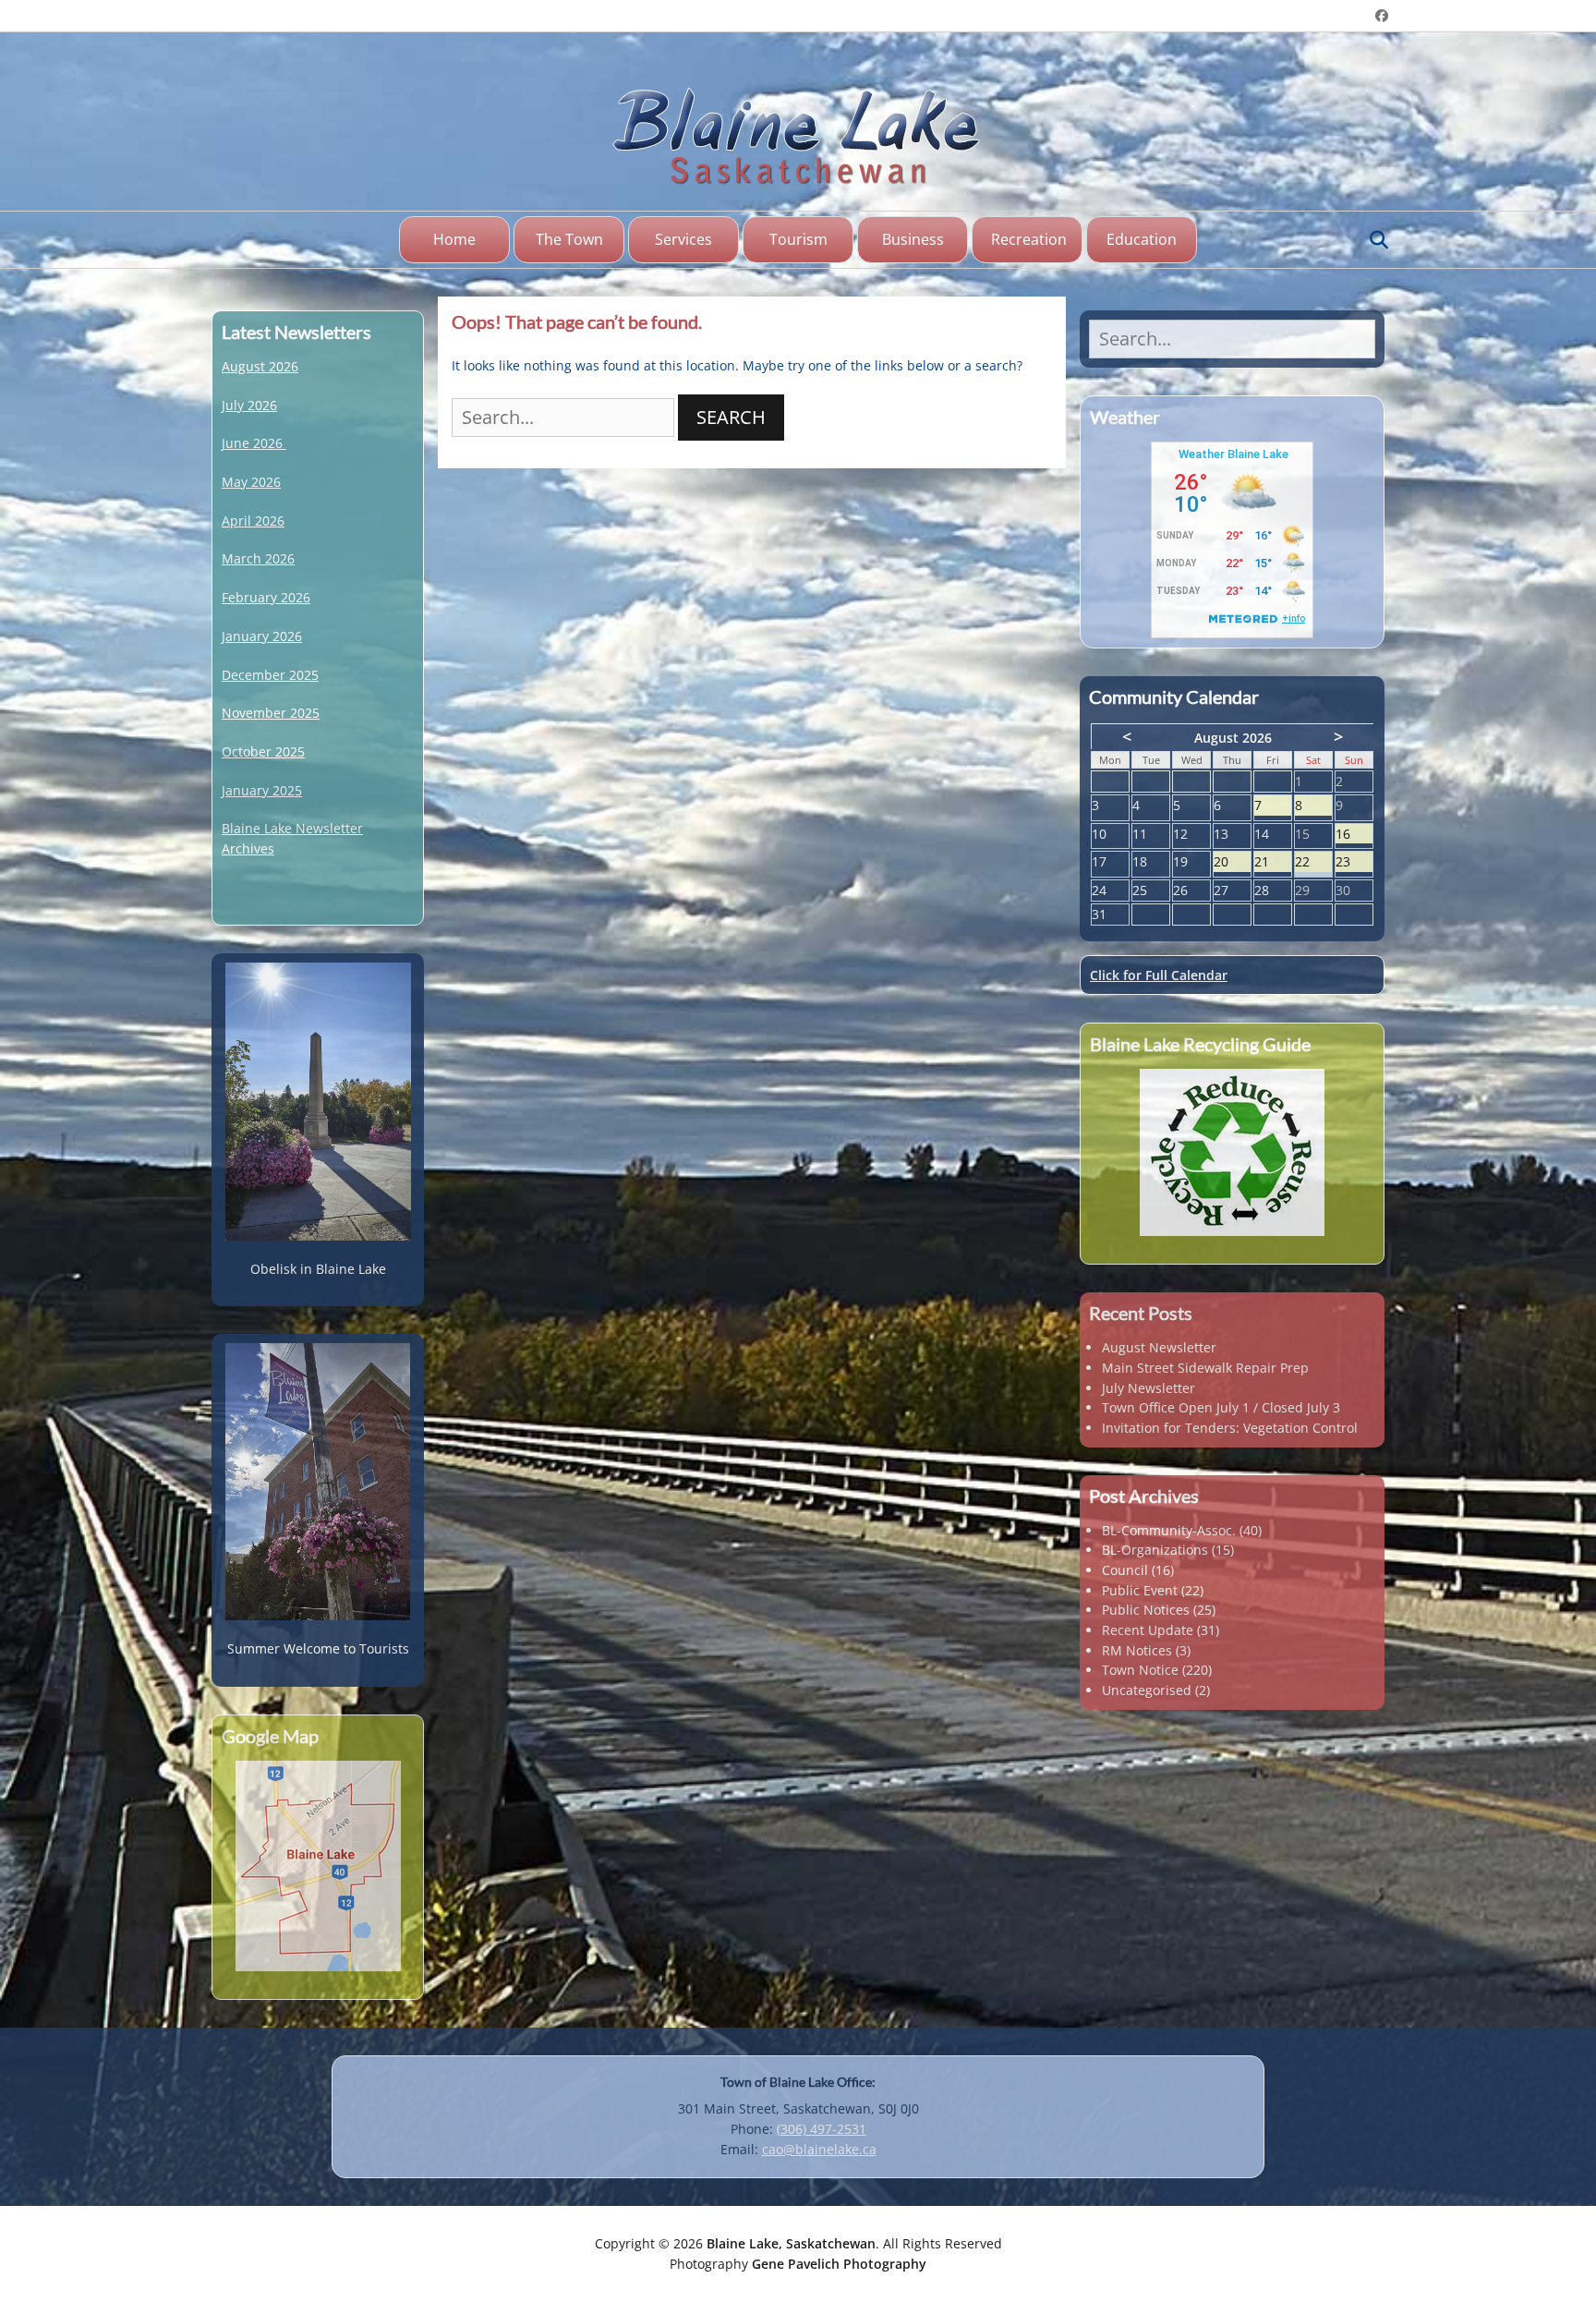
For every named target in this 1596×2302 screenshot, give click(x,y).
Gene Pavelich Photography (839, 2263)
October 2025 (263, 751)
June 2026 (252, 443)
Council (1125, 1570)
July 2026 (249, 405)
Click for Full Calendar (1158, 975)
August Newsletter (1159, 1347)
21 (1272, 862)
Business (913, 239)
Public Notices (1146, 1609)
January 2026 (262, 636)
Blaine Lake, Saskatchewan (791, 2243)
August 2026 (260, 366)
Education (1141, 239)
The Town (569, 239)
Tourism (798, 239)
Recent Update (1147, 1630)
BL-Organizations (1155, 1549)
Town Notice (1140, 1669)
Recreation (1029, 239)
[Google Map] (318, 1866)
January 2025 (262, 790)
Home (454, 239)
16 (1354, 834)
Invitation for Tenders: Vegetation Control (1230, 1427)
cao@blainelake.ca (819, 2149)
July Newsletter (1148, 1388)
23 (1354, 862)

Your assignment → Set down, exactly and in full, the lines from the one containing "Click for Full Calendar (1158, 975)" through the end of the entries; no other line belongs.

Response for this exercise →
Click for Full Calendar (1158, 975)
August Newsletter (1159, 1347)
21 (1272, 862)
Business (913, 239)
Public Notices (1146, 1609)
January 2026 (262, 636)
Blaine Lake, Saskatchewan (791, 2243)
August 2026 (260, 366)
Education (1141, 239)
The Town (569, 239)
Tourism (798, 239)
Recent Update (1147, 1630)
BL-Organizations (1155, 1549)
Town Notice (1140, 1669)
Recreation (1029, 239)
[Google Map] (318, 1866)
January 2025 (262, 790)
Home (454, 239)
16 (1354, 834)
Invitation for Tenders: Vegetation Control (1230, 1427)
cao@blainelake.ca (819, 2149)
July Newsletter (1148, 1388)
23 (1354, 862)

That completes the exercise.